(What to work on):
All of the material must be duplicated exactly, line by line.
═════ Source information
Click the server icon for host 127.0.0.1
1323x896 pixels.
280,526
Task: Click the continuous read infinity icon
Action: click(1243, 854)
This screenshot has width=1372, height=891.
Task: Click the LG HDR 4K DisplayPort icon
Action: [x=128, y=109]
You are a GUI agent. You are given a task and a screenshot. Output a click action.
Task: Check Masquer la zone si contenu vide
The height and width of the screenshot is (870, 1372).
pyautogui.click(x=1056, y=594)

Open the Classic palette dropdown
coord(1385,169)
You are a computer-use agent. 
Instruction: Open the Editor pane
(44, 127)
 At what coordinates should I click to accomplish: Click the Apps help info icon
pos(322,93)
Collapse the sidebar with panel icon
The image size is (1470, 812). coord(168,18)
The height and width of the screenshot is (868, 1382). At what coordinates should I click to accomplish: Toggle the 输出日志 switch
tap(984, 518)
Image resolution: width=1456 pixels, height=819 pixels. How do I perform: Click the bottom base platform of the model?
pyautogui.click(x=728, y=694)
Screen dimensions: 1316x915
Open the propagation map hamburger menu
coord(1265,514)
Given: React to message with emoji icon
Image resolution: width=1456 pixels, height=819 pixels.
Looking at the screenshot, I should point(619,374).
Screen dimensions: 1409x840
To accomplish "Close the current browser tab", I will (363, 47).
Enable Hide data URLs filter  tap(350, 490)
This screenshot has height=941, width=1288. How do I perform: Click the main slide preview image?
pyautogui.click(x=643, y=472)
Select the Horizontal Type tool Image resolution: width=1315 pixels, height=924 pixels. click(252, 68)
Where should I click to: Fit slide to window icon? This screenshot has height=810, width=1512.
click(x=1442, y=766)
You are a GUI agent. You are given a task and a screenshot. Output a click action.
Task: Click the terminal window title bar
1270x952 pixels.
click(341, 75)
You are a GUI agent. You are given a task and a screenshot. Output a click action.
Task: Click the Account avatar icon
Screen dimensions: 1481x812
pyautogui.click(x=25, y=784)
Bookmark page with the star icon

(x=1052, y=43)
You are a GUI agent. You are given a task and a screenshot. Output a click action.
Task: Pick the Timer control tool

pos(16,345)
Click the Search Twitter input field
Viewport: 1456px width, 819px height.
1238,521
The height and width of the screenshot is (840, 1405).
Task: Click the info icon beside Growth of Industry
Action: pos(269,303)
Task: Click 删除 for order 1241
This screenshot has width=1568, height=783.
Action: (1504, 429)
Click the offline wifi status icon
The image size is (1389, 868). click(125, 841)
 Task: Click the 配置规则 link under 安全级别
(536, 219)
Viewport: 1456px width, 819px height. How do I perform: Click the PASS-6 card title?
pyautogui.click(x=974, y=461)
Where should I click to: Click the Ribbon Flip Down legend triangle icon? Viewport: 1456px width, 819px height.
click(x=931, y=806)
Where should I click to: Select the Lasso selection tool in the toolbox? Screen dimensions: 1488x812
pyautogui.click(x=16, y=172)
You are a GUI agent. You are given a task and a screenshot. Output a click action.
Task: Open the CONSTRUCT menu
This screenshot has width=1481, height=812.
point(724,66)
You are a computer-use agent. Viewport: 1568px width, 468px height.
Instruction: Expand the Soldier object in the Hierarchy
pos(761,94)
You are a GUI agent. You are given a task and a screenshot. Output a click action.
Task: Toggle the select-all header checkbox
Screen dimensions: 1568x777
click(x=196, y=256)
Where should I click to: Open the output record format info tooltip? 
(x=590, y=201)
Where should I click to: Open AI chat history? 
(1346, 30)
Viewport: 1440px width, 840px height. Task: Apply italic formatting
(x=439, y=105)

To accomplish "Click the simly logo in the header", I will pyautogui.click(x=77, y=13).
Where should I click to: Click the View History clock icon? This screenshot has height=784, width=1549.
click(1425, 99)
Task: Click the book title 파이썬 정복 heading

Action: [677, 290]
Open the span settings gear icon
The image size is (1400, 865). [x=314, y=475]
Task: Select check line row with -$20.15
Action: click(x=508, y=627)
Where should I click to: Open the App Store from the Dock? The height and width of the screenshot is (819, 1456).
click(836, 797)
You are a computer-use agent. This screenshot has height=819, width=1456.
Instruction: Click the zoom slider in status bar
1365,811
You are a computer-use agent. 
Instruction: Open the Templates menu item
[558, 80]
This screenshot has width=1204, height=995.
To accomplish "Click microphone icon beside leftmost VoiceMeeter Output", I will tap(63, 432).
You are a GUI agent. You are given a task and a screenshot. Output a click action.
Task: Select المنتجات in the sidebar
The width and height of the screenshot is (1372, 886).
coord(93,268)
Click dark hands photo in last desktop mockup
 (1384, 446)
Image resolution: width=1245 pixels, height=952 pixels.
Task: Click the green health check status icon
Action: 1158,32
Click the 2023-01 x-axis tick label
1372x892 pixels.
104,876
══════════
(Answer section):
Click the server icon for host 127.0.0.1
1323x896 pixels.
280,526
Task: Click the continuous read infinity icon
Action: click(1243, 854)
This screenshot has width=1372, height=891.
Task: Click the LG HDR 4K DisplayPort icon
Action: [x=128, y=109]
You are a GUI agent. You are given a task and a screenshot. Output a click action.
Task: Check Masquer la zone si contenu vide
The height and width of the screenshot is (870, 1372).
pyautogui.click(x=1056, y=594)

Open the Classic palette dropdown
coord(1385,169)
You are a computer-use agent. 
Instruction: Open the Editor pane
(44, 127)
 At what coordinates should I click to accomplish: Click the Apps help info icon
pos(322,93)
Collapse the sidebar with panel icon
The image size is (1470, 812). coord(168,18)
The height and width of the screenshot is (868, 1382). At what coordinates should I click to accomplish: Toggle the 输出日志 switch
tap(984, 518)
Image resolution: width=1456 pixels, height=819 pixels. How do I perform: Click the bottom base platform of the model?
pyautogui.click(x=728, y=694)
Screen dimensions: 1316x915
Open the propagation map hamburger menu
coord(1265,514)
Given: React to message with emoji icon
Image resolution: width=1456 pixels, height=819 pixels.
Looking at the screenshot, I should point(619,374).
Screen dimensions: 1409x840
To accomplish "Close the current browser tab", I will (363, 47).
Enable Hide data URLs filter  tap(350, 490)
This screenshot has height=941, width=1288. How do I perform: Click the main slide preview image?
pyautogui.click(x=643, y=472)
Select the Horizontal Type tool Image resolution: width=1315 pixels, height=924 pixels. click(252, 68)
Where should I click to: Fit slide to window icon? This screenshot has height=810, width=1512.
click(x=1442, y=766)
You are a GUI agent. You are given a task and a screenshot. Output a click action.
Task: Click the terminal window title bar
1270x952 pixels.
click(341, 75)
You are a GUI agent. You are given a task and a screenshot. Output a click action.
Task: Click the Account avatar icon
Screen dimensions: 1481x812
pyautogui.click(x=25, y=784)
Bookmark page with the star icon

(x=1052, y=43)
You are a GUI agent. You are given a task and a screenshot. Output a click action.
Task: Pick the Timer control tool

pos(16,345)
Click the Search Twitter input field
Viewport: 1456px width, 819px height.
1238,521
The height and width of the screenshot is (840, 1405).
Task: Click the info icon beside Growth of Industry
Action: pos(269,303)
Task: Click 删除 for order 1241
This screenshot has width=1568, height=783.
Action: (1504, 429)
Click the offline wifi status icon
The image size is (1389, 868). click(125, 841)
 Task: Click the 配置规则 link under 安全级别
(536, 219)
Viewport: 1456px width, 819px height. How do I perform: Click the PASS-6 card title?
pyautogui.click(x=974, y=461)
Where should I click to: Click the Ribbon Flip Down legend triangle icon? Viewport: 1456px width, 819px height.
click(x=931, y=806)
Where should I click to: Select the Lasso selection tool in the toolbox? Screen dimensions: 1488x812
pyautogui.click(x=16, y=172)
You are a GUI agent. You are given a task and a screenshot. Output a click action.
Task: Open the CONSTRUCT menu
This screenshot has width=1481, height=812.
point(724,66)
You are a computer-use agent. Viewport: 1568px width, 468px height.
Instruction: Expand the Soldier object in the Hierarchy
pos(761,94)
You are a GUI agent. You are given a task and a screenshot. Output a click action.
Task: Toggle the select-all header checkbox
Screen dimensions: 1568x777
click(x=196, y=256)
Where should I click to: Open the output record format info tooltip? 
(x=590, y=201)
Where should I click to: Open AI chat history? 
(1346, 30)
Viewport: 1440px width, 840px height. Task: Apply italic formatting
(x=439, y=105)

To accomplish "Click the simly logo in the header", I will pyautogui.click(x=77, y=13).
Where should I click to: Click the View History clock icon? This screenshot has height=784, width=1549.
click(1425, 99)
Task: Click the book title 파이썬 정복 heading

Action: [677, 290]
Open the span settings gear icon
The image size is (1400, 865). [x=314, y=475]
Task: Select check line row with -$20.15
Action: click(x=508, y=627)
Where should I click to: Open the App Store from the Dock? The height and width of the screenshot is (819, 1456).
click(836, 797)
You are a computer-use agent. This screenshot has height=819, width=1456.
Instruction: Click the zoom slider in status bar
1365,811
You are a computer-use agent. 
Instruction: Open the Templates menu item
[558, 80]
This screenshot has width=1204, height=995.
To accomplish "Click microphone icon beside leftmost VoiceMeeter Output", I will tap(63, 432).
You are a GUI agent. You are given a task and a screenshot. Output a click action.
Task: Select المنتجات in the sidebar
The width and height of the screenshot is (1372, 886).
coord(93,268)
Click dark hands photo in last desktop mockup
 (1384, 446)
Image resolution: width=1245 pixels, height=952 pixels.
Task: Click the green health check status icon
Action: 1158,32
Click the 2023-01 x-axis tick label
1372x892 pixels.
104,876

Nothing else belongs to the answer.